Filmmakers, community thanked for helping ALS awareness

Dec. 20, 2010 at 6:20 a.m.

Editor, the Advocate:

I am sure the readers of this message will think that the Victoria Advocate is tooting its own horn. I hope they still publish this word of thanks knowing that I am under no compulsion to do so, nor am I an employee of the same. However, on behalf of the local, national and international communities of ALS patients: A tip of the hat to the Victoria Advocate for what was done in the production of the documentary film "Breadth of Hope."

Thanks first to Chris Cobler, the Victoria Advocate editor, who recognizing the need for awareness of the plight of ALS patients everywhere (especially right here in Victoria). Because he allowed the time and offered encouragement to Intern Videographer Drew Stewart and Reporter Erica Rodriguez to work on the documentary, "Breadth of Hope" was created.

I also would like to thank Drew Stewart for work he did, considering the 45 hours of filming, cutting that to 85 minutes and producing the film. Thanks also to Erica Rodriguez who started the whole thing with her excellent reporting of news in our community, plus her time spent with filming, asking just the right questions at the right times and helping Drew. These young people give me hope and restore my faith in the coming generation. I am proud of them and grateful I know them as individuals. The work they did, the time they spent, the love and care they had for those with ALS is phenomenal and greatly appreciated. Their effort has greatly increased the awareness of the plight of three ALS patients, their families, caregivers, support groups, faith communities and future patients here in Victoria.
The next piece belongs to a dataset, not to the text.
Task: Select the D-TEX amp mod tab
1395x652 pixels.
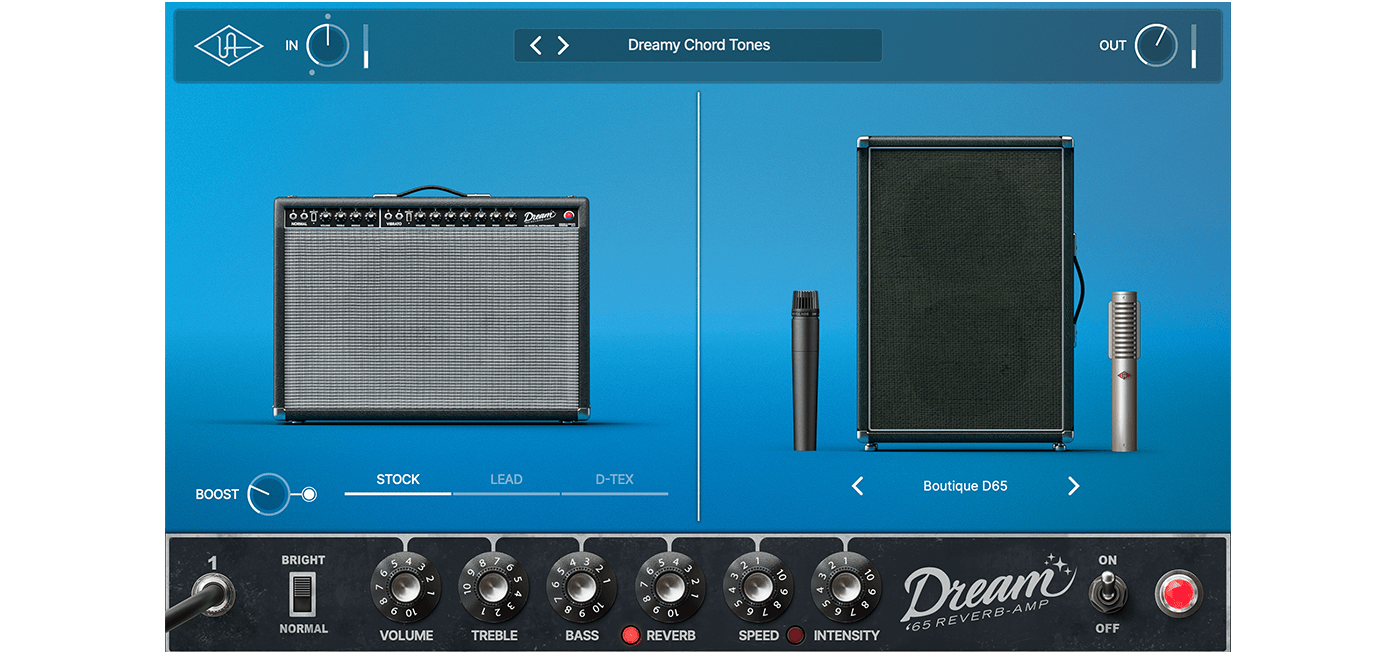Action: pos(614,480)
I am pleased to write that the message of "Breadth of Hope" will multiply far beyond Victoria in the days, months and possibly years ahead. Information about the film is now going out to be advertised across the nation and internationally as the following entities use it: ALS TDI (ALS Technical Development Institute - a group involved in the research for a treatment and cure), ALSA (ALS association - a group for research, clinics, help and support of ALS patients and caregivers), and MDA/ALS (Muscular Dystrophy Association/ALS - a group also providing research, clinics, help and support for ALS and the other 42 diseases related to Muscular Dystrophy).
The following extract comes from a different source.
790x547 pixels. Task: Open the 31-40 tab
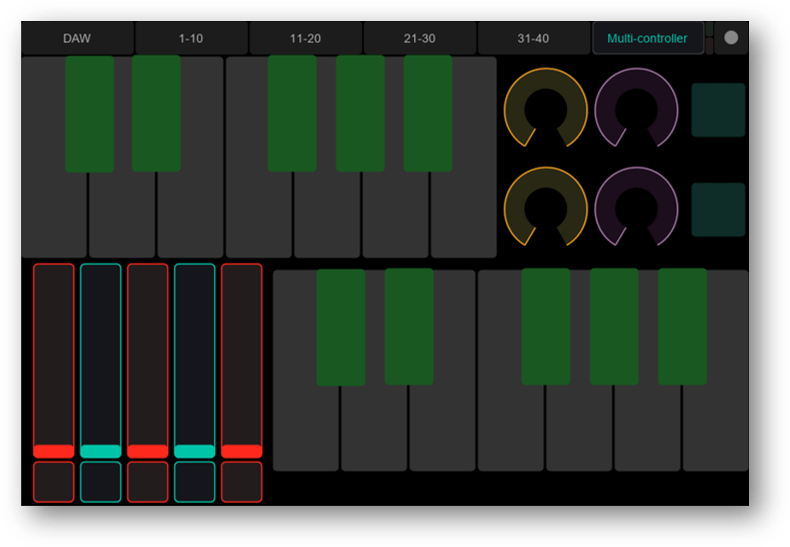tap(533, 38)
And a tribute of praise and thanks for all those involved in the production of the movie itself: Doctors, therapists, support personal, caregivers, families of ALS and ALS patients themselves. Plus a debt of gratitude and appreciation for the many involved in the first "Stroll, Roll 'n' Run." This could not have been done without the whole community of Victoria's support and care.

On behalf of the local ALS/MND Support Group, I thank you all.